[Stored data entries]
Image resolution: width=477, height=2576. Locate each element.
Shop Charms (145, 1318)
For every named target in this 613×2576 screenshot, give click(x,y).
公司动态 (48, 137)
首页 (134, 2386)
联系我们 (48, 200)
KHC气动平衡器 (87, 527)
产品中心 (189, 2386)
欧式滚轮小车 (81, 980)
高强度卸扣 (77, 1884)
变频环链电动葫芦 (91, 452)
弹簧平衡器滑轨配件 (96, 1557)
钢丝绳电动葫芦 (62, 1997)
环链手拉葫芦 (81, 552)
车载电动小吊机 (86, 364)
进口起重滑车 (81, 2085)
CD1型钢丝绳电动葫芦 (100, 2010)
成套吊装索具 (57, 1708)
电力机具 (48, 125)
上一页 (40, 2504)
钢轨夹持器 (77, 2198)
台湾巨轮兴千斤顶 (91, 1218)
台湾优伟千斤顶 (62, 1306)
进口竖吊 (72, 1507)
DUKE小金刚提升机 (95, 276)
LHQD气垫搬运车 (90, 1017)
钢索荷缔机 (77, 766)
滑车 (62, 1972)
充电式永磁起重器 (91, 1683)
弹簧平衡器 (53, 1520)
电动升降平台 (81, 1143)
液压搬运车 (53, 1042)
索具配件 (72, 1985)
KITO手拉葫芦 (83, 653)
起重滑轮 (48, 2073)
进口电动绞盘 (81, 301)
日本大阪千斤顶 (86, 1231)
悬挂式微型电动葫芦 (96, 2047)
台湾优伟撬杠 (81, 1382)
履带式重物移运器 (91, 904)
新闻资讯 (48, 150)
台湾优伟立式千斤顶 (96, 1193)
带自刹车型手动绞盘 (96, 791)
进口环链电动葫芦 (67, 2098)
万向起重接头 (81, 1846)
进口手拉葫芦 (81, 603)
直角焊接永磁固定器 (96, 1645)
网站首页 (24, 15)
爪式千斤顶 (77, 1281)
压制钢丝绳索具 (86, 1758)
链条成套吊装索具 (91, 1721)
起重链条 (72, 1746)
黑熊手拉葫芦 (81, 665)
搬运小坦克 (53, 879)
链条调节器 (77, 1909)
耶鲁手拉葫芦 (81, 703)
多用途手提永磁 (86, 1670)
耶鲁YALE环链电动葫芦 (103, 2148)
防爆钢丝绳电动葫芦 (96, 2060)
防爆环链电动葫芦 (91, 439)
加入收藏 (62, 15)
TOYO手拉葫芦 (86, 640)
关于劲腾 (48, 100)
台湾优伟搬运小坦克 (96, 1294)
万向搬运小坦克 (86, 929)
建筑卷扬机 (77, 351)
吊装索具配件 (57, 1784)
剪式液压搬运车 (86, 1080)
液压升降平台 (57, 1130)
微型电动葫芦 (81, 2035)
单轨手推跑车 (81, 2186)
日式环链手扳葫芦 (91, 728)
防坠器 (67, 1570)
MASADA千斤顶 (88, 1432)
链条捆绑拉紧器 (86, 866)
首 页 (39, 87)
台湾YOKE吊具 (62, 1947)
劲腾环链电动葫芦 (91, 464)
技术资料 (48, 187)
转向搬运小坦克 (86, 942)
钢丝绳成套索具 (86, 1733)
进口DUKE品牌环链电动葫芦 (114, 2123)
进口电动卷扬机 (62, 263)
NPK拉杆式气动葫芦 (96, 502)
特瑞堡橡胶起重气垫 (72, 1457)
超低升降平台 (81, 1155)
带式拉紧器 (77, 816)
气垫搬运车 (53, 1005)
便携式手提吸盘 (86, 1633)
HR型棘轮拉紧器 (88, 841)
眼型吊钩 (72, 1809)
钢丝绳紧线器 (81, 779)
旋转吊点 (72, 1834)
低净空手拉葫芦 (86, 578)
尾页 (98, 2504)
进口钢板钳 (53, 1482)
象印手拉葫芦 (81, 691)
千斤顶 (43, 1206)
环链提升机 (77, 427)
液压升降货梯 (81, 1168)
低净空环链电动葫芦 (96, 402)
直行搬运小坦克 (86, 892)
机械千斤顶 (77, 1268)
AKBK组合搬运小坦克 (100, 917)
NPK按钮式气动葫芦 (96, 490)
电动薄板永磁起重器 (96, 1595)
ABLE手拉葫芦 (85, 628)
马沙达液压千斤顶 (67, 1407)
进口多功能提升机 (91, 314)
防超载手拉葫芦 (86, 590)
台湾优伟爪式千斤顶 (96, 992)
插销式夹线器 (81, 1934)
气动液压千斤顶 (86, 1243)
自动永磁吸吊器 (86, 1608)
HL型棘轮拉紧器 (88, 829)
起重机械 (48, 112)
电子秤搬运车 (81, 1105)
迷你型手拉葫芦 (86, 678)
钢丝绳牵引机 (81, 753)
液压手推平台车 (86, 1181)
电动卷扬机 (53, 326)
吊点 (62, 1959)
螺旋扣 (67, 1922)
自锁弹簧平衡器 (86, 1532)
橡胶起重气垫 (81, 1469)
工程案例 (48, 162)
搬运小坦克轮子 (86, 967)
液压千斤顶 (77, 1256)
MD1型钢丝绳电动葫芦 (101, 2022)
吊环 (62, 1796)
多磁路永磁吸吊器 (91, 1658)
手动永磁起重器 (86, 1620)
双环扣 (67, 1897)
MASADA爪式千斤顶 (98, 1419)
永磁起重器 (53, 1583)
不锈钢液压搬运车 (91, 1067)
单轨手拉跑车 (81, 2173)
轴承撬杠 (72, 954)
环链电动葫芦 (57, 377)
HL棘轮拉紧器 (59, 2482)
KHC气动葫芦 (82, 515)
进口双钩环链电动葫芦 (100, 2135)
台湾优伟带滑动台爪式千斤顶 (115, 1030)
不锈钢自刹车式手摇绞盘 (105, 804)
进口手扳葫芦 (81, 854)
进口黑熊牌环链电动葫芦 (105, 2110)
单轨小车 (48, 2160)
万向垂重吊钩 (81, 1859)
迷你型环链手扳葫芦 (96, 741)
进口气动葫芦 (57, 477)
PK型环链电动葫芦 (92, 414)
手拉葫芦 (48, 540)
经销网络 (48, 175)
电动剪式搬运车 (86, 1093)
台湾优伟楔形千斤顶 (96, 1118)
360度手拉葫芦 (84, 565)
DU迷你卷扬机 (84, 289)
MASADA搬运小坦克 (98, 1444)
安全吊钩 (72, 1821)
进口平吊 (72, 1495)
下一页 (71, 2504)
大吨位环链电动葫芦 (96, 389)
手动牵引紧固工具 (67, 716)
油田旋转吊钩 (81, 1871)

# Task details:
Return, unchanged, the run of lines above that opens with the line containing "链条成套吊装索具 (91, 1721)" and closes with the line containing "马沙达液压千斤顶 (67, 1407)". Include both.

# Response to the exercise:
链条成套吊装索具 (91, 1721)
起重链条 (72, 1746)
黑熊手拉葫芦 (81, 665)
搬运小坦克 (53, 879)
链条调节器 (77, 1909)
耶鲁手拉葫芦 (81, 703)
多用途手提永磁 (86, 1670)
耶鲁YALE环链电动葫芦 (103, 2148)
防爆钢丝绳电动葫芦 (96, 2060)
防爆环链电动葫芦 (91, 439)
加入收藏 (62, 15)
TOYO手拉葫芦 (86, 640)
关于劲腾 (48, 100)
台湾优伟搬运小坦克 (96, 1294)
万向搬运小坦克 (86, 929)
建筑卷扬机 (77, 351)
吊装索具配件 (57, 1784)
剪式液压搬运车 (86, 1080)
液压升降平台 (57, 1130)
微型电动葫芦 (81, 2035)
单轨手推跑车 (81, 2186)
日式环链手扳葫芦 (91, 728)
防坠器 (67, 1570)
MASADA千斤顶 (88, 1432)
链条捆绑拉紧器 (86, 866)
首 页 (39, 87)
台湾YOKE吊具 (62, 1947)
劲腾环链电动葫芦 (91, 464)
技术资料 (48, 187)
转向搬运小坦克 (86, 942)
钢丝绳成套索具 (86, 1733)
进口DUKE品牌环链电动葫芦 (114, 2123)
进口电动卷扬机 (62, 263)
NPK拉杆式气动葫芦 (96, 502)
特瑞堡橡胶起重气垫 (72, 1457)
超低升降平台 (81, 1155)
带式拉紧器 (77, 816)
气垫搬运车 (53, 1005)
便携式手提吸盘 (86, 1633)
HR型棘轮拉紧器 (88, 841)
眼型吊钩 (72, 1809)
钢丝绳紧线器 (81, 779)
旋转吊点 (72, 1834)
低净空手拉葫芦 (86, 578)
尾页 (98, 2504)
进口钢板钳 (53, 1482)
象印手拉葫芦 (81, 691)
千斤顶 (43, 1206)
环链提升机 (77, 427)
液压升降货梯 (81, 1168)
低净空环链电动葫芦 (96, 402)
直行搬运小坦克 (86, 892)
机械千斤顶 (77, 1268)
AKBK组合搬运小坦克 (100, 917)
NPK按钮式气动葫芦 (96, 490)
电动薄板永磁起重器 (96, 1595)
ABLE手拉葫芦 (85, 628)
马沙达液压千斤顶 (67, 1407)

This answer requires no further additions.